> [SELECTED EXTRACT]

*****

Trick/Tip: A Feedforward Neural Network with Neurons with "arbitrary" gradient/functions and connections

Decades ago I worked on experimental Pattern Recognition (Handwritten Character and Word Recognition) and I did also some small experiments with Neural Networks. I had some simple but well tested software ((in VMS Pascal :=) ) but code and datasets are gone by now.

 

In that time vanishing gradients, LSTM with error carousels and deep learning were not mainstream yet. Note that nowadays frameworks for deep learning are publicly available (hey, might even work on your graphic card)

 

When I read an article that applied deep learning I was curious how a Feedforward Neural Network with arbitrary Neuron Functions in C# would look like. For nostalgic reasons I decided as a little hobby project to make a first iteration /implementation /design in C# for the network and neurons. This trick/tip presents:

Later I was curious if an optimal step in the gradient was easy to implement so I added a sketchy implementation of a training Algorithm.

 

Since I had no practical application with experiments on real datasets in mind this was a very low priority and never ending project. I decided to end this project by publishing this code as a CodeProject trick/tip because the approach with "arbitrary" gradient/functions and the first design considerations might be of some interest.

 

The emphasis of this trick/tip is on the Neuron class with  "arbitrary" functions ComputeOutput and ComputeGradient and the design considerations of the network and neuron with a first sketchy proof of concept implementation. The software is not intended for practical use.

 

When using standard QuickProp provisional test results on the XOR problem look a factor worse than reported by Fahlman, so I am not totally convinced that the implementation is correct. Please report major errors, although it is not likely that I make an an article from this trick/tip.

I assume that the reader is familiar with Feedforward Networks and its training. See for some popular C# stuff for example visualstudiomagazine. A Network of Neurons is used. A standard sigmoid Neuron computes a weighted sum of its inputs and then applies a sigmoid function to compute its output. Neurons are successively computed in a feedforward way using the network input and outputs of previous computed neurons.

Several topologies are possible for example

The weights/parameters of a network have to be trained. In Pattern Recognition we have often a Learning Set and a Test Set. On the Learning Set we train the parameters (fitting), ideally we use the Test Set once/sparsely to determine the score of the trained network (generalization).

*****

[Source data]
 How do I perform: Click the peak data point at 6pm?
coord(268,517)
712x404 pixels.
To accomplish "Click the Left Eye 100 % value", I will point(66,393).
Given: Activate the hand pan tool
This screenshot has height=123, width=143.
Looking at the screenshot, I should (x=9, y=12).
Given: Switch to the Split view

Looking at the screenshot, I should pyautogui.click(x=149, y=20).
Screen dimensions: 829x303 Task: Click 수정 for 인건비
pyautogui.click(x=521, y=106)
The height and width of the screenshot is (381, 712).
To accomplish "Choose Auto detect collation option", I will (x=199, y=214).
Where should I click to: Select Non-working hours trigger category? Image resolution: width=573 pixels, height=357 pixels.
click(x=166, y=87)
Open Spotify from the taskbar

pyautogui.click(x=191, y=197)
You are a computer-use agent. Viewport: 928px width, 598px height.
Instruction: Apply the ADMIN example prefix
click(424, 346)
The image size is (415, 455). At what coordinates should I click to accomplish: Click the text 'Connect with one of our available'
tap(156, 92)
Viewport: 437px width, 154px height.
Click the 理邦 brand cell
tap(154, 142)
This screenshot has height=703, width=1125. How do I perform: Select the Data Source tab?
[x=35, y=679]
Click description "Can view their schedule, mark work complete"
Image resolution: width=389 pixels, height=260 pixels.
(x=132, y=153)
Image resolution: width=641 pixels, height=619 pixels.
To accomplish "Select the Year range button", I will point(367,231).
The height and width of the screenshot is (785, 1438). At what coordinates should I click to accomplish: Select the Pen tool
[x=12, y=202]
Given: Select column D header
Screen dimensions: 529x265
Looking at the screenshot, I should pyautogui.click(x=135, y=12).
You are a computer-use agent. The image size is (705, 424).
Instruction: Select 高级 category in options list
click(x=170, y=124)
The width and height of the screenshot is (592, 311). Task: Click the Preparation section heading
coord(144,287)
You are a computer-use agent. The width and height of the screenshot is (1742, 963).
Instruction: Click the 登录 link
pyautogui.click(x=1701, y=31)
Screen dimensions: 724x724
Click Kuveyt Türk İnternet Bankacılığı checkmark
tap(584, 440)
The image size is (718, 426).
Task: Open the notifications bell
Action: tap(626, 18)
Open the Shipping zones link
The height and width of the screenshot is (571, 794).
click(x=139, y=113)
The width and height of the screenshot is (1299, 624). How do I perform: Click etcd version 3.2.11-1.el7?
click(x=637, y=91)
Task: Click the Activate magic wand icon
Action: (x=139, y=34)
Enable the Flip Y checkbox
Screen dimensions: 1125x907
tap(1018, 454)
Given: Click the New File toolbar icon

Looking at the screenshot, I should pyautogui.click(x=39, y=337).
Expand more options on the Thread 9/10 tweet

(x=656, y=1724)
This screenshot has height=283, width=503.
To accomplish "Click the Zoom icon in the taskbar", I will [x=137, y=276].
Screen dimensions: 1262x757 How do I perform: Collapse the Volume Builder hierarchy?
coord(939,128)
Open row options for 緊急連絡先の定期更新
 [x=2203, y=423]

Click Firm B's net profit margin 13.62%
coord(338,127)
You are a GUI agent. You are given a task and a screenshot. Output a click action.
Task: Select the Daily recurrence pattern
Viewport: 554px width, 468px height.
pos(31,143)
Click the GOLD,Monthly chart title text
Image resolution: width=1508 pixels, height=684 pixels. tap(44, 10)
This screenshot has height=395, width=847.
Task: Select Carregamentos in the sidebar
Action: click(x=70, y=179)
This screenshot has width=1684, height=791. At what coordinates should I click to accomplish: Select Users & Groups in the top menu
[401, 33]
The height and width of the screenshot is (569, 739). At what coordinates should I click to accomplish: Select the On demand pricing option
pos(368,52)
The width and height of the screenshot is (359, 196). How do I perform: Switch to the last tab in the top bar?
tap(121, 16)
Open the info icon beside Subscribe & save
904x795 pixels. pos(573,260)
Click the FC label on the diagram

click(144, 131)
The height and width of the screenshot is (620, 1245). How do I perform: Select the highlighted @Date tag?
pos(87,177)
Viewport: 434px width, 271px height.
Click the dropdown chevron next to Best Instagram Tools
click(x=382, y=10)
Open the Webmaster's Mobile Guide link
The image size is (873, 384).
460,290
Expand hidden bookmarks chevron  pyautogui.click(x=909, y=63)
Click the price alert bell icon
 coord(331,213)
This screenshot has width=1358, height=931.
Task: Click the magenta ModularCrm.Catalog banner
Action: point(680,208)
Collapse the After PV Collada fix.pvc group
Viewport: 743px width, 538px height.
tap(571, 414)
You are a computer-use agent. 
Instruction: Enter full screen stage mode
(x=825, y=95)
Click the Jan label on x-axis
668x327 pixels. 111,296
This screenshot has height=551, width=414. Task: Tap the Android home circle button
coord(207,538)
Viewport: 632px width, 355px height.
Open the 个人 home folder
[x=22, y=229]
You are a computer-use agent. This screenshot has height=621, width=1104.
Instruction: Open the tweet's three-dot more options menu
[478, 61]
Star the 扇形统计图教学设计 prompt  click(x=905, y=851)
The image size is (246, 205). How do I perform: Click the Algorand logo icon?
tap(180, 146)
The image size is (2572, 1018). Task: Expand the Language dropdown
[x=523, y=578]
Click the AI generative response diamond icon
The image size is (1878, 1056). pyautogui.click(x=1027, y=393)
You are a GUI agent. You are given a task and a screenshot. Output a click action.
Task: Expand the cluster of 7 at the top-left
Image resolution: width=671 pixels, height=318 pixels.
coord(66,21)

*****

> [TO-DO LIST]
A: According to the feedforward network tip, what does a standard sigmoid Neuron compute before it applies a sigmoid function?
B: Pick out every line of the records containing the word "taskbar", matching case exactly.

> [RESPONSES FOR EACH TASK]
A: A weighted sum of its inputs.

B:
Open Spotify from the taskbar
To accomplish "Click the Zoom icon in the taskbar", I will [x=137, y=276].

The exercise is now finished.